Record set
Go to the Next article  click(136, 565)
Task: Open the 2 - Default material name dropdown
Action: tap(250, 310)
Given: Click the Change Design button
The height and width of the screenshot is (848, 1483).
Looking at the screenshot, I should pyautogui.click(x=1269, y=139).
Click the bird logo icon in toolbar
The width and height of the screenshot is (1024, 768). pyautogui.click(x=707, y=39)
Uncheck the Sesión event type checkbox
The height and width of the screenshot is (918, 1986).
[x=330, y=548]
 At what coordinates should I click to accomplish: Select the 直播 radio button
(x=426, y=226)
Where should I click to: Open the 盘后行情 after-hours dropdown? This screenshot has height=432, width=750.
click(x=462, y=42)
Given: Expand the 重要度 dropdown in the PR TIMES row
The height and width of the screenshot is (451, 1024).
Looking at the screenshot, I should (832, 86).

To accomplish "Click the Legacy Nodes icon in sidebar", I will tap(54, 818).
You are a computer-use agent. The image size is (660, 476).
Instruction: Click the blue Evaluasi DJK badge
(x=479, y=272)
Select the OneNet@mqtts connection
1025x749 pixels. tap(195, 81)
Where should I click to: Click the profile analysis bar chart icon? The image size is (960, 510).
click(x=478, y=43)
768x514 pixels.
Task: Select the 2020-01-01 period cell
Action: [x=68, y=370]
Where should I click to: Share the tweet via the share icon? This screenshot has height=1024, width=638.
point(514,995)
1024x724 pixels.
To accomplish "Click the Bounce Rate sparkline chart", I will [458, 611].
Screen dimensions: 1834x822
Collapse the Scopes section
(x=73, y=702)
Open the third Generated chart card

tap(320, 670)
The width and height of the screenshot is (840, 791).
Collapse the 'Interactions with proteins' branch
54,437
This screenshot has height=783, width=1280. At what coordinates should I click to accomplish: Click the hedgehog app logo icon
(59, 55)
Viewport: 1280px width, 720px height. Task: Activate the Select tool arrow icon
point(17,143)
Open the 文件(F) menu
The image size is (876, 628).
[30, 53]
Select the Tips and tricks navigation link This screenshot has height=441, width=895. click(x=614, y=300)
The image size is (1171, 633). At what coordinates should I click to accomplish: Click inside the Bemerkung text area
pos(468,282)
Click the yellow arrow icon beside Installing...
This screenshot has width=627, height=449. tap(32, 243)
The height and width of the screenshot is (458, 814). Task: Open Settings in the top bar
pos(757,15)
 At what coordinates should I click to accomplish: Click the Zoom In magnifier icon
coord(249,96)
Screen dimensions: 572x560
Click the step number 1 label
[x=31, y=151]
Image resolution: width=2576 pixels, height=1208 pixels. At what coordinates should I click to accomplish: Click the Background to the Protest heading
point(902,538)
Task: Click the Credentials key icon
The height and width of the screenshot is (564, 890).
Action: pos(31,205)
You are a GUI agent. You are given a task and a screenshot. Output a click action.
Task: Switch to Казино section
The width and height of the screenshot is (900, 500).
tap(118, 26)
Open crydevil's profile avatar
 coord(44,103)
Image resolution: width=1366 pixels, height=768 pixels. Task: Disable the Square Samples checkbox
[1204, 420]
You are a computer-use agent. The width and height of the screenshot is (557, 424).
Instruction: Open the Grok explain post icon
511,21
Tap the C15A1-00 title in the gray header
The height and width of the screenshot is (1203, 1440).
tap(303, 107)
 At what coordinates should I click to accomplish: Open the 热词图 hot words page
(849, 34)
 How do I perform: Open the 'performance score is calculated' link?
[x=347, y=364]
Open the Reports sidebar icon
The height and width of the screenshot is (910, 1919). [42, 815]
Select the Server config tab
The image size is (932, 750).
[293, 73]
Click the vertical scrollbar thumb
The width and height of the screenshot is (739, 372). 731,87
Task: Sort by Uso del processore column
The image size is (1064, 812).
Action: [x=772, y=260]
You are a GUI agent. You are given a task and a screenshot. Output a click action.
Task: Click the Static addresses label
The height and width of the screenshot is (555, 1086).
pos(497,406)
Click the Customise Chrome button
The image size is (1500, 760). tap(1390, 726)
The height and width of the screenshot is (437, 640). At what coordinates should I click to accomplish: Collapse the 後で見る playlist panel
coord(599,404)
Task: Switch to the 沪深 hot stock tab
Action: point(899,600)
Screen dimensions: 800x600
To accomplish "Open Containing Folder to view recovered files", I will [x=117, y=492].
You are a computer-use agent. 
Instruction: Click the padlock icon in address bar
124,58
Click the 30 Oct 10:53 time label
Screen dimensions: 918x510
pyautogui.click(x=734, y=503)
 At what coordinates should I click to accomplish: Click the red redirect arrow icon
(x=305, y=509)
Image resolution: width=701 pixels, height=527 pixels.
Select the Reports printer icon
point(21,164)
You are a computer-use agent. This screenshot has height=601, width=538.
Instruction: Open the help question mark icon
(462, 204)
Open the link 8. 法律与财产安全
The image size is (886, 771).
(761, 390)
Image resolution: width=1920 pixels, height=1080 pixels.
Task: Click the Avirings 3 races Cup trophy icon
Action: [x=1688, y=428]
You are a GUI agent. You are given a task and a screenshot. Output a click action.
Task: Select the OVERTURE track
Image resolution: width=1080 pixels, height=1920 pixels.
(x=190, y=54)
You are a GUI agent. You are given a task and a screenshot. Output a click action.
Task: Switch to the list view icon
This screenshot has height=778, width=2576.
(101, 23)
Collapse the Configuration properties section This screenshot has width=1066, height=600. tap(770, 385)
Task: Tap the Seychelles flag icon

To do
From the records above, copy only the lines starting with the line that holds "The height and width of the screenshot is (564, 890)." and going on through the line that holds "You are a computer-use agent. This", exactly as written.

Exercise result
The height and width of the screenshot is (564, 890).
Action: pos(31,205)
You are a GUI agent. You are given a task and a screenshot. Output a click action.
Task: Switch to Казино section
The width and height of the screenshot is (900, 500).
tap(118, 26)
Open crydevil's profile avatar
 coord(44,103)
Image resolution: width=1366 pixels, height=768 pixels. Task: Disable the Square Samples checkbox
[1204, 420]
You are a computer-use agent. The width and height of the screenshot is (557, 424).
Instruction: Open the Grok explain post icon
511,21
Tap the C15A1-00 title in the gray header
The height and width of the screenshot is (1203, 1440).
tap(303, 107)
 At what coordinates should I click to accomplish: Open the 热词图 hot words page
(849, 34)
 How do I perform: Open the 'performance score is calculated' link?
[x=347, y=364]
Open the Reports sidebar icon
The height and width of the screenshot is (910, 1919). [42, 815]
Select the Server config tab
The image size is (932, 750).
[293, 73]
Click the vertical scrollbar thumb
The width and height of the screenshot is (739, 372). 731,87
Task: Sort by Uso del processore column
The image size is (1064, 812).
Action: [x=772, y=260]
You are a GUI agent. You are given a task and a screenshot. Output a click action.
Task: Click the Static addresses label
The height and width of the screenshot is (555, 1086).
pos(497,406)
Click the Customise Chrome button
The image size is (1500, 760). tap(1390, 726)
The height and width of the screenshot is (437, 640). At what coordinates should I click to accomplish: Collapse the 後で見る playlist panel
coord(599,404)
Task: Switch to the 沪深 hot stock tab
Action: point(899,600)
Screen dimensions: 800x600
To accomplish "Open Containing Folder to view recovered files", I will [x=117, y=492].
You are a computer-use agent. 
Instruction: Click the padlock icon in address bar
124,58
Click the 30 Oct 10:53 time label
Screen dimensions: 918x510
pyautogui.click(x=734, y=503)
 At what coordinates should I click to accomplish: Click the red redirect arrow icon
(x=305, y=509)
Image resolution: width=701 pixels, height=527 pixels.
Select the Reports printer icon
point(21,164)
You are a computer-use agent. This screenshot has height=601, width=538.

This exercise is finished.